[Data excerpts]
- Opening Delimiter -

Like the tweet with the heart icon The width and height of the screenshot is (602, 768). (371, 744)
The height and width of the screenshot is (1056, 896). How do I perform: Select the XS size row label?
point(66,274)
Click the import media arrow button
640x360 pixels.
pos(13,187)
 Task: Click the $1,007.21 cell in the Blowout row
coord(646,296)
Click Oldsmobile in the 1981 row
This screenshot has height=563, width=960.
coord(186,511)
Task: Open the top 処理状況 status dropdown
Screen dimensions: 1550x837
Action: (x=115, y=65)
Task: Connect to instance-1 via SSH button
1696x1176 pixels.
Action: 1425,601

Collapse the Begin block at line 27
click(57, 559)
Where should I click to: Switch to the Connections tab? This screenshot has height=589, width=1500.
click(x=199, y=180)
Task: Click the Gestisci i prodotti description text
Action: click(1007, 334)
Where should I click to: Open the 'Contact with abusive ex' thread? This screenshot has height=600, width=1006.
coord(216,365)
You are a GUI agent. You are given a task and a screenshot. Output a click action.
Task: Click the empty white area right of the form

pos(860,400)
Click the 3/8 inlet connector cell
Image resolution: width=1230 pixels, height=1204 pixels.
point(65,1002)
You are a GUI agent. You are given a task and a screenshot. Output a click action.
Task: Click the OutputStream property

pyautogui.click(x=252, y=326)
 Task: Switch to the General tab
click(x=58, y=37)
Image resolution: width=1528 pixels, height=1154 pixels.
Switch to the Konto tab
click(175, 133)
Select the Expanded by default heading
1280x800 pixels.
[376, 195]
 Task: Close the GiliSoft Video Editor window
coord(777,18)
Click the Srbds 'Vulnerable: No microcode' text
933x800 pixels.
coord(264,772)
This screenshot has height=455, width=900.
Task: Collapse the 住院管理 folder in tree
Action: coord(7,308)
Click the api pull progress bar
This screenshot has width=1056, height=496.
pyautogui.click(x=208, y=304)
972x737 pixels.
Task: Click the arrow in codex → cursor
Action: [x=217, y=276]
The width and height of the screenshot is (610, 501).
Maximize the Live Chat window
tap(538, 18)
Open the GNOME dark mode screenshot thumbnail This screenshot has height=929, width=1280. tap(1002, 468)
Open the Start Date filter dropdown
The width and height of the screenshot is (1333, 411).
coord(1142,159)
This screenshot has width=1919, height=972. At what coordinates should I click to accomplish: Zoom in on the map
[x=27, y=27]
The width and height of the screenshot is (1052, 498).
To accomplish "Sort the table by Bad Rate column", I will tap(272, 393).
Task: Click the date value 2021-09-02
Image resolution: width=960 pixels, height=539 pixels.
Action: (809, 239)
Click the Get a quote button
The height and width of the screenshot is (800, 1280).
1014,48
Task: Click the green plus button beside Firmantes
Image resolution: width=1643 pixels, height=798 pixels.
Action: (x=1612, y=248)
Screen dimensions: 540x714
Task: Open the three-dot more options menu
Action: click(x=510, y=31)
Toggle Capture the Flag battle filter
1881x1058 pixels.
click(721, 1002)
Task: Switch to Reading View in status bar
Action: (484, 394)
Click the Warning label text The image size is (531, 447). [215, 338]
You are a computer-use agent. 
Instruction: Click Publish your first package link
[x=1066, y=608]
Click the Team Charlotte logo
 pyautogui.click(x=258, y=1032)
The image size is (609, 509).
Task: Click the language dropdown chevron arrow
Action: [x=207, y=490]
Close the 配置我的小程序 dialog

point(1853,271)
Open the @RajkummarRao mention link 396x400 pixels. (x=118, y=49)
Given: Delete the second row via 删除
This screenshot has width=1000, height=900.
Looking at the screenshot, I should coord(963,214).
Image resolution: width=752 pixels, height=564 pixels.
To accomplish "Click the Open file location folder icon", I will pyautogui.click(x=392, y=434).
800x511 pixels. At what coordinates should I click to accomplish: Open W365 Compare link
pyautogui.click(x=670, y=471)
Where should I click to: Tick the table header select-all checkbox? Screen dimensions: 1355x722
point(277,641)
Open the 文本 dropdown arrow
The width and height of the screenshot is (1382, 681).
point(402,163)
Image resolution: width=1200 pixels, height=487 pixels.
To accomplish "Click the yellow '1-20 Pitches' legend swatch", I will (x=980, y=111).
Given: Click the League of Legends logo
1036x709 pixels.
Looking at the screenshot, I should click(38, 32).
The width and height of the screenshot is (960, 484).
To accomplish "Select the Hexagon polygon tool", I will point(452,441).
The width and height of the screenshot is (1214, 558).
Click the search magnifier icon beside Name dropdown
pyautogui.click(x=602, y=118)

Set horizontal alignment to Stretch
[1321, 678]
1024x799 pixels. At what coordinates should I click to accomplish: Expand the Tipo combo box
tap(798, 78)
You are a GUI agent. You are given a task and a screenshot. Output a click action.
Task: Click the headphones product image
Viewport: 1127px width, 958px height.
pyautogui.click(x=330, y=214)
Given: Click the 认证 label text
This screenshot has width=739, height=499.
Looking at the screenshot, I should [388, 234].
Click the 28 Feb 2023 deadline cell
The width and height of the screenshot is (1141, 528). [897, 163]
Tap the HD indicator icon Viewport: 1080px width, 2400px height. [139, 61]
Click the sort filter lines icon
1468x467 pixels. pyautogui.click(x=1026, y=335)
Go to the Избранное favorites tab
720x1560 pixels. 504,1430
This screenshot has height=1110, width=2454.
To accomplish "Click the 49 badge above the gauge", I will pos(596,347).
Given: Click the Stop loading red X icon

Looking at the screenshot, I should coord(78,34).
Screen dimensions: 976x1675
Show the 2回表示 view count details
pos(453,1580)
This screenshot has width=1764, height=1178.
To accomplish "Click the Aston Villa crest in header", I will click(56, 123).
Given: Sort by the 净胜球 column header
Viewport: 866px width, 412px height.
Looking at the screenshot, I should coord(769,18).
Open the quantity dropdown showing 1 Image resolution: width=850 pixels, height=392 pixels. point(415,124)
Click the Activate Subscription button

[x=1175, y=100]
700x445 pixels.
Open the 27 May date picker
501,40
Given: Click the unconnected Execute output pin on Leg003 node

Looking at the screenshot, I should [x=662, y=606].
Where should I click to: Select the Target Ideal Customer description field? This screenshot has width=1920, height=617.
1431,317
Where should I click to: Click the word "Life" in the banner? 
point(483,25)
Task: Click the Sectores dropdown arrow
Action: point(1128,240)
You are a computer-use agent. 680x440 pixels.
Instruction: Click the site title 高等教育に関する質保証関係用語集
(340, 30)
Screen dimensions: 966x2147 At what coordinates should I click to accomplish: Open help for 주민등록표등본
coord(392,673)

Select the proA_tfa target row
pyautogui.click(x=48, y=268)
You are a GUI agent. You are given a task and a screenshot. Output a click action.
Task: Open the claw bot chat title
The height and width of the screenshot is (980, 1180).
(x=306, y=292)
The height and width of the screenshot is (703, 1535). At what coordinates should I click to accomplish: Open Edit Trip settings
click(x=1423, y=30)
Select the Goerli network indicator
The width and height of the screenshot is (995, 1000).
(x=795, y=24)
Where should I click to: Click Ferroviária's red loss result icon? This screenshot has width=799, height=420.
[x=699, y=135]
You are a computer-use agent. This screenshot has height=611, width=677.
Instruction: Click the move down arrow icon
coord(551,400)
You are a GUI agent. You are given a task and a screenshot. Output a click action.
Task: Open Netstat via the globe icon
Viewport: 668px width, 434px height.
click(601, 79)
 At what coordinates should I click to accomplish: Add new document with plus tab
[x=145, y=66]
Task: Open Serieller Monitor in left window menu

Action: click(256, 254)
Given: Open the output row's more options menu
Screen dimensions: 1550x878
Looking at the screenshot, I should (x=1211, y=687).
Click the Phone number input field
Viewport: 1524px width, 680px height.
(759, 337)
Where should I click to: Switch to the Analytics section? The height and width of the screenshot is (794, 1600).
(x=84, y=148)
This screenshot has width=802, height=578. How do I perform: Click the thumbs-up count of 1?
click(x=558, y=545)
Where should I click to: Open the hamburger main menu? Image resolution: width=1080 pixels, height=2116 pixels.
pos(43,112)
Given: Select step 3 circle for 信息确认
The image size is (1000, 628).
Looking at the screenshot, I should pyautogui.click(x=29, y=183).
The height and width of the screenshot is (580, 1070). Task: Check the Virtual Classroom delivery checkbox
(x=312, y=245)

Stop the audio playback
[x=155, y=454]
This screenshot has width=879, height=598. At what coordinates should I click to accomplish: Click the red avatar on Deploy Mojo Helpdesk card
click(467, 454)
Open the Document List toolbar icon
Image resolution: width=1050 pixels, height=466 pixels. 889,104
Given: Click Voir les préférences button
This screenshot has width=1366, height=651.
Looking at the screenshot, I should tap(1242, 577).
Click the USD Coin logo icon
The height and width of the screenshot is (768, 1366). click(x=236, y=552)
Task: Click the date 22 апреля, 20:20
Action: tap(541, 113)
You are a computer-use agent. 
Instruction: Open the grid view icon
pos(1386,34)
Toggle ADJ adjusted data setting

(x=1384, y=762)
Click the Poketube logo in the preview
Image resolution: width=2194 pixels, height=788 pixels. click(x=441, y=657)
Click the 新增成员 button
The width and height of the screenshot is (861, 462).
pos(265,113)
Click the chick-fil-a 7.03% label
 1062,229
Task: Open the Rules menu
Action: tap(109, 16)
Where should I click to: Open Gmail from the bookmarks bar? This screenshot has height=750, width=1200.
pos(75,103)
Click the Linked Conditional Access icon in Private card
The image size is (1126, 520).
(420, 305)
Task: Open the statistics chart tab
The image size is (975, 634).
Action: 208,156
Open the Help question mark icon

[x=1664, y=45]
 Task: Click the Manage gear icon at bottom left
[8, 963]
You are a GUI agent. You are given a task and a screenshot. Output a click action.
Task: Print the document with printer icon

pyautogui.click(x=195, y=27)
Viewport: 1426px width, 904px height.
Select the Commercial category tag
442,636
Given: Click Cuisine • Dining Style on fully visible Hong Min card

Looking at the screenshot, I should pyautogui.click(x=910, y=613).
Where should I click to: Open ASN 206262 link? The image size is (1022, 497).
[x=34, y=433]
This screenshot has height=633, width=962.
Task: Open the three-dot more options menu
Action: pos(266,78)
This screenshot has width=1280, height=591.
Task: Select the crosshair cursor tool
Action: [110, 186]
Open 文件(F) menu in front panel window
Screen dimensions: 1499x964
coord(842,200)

- Closing Delimiter -

◆ Work task
Set down exactly the lines from the start of the records to the line with "Task: Open the top 処理状況 status dropdown". Include that line, and add nothing more.

◆ Task solution
Like the tweet with the heart icon The width and height of the screenshot is (602, 768). (371, 744)
The height and width of the screenshot is (1056, 896). How do I perform: Select the XS size row label?
point(66,274)
Click the import media arrow button
640x360 pixels.
pos(13,187)
 Task: Click the $1,007.21 cell in the Blowout row
coord(646,296)
Click Oldsmobile in the 1981 row
This screenshot has height=563, width=960.
coord(186,511)
Task: Open the top 処理状況 status dropdown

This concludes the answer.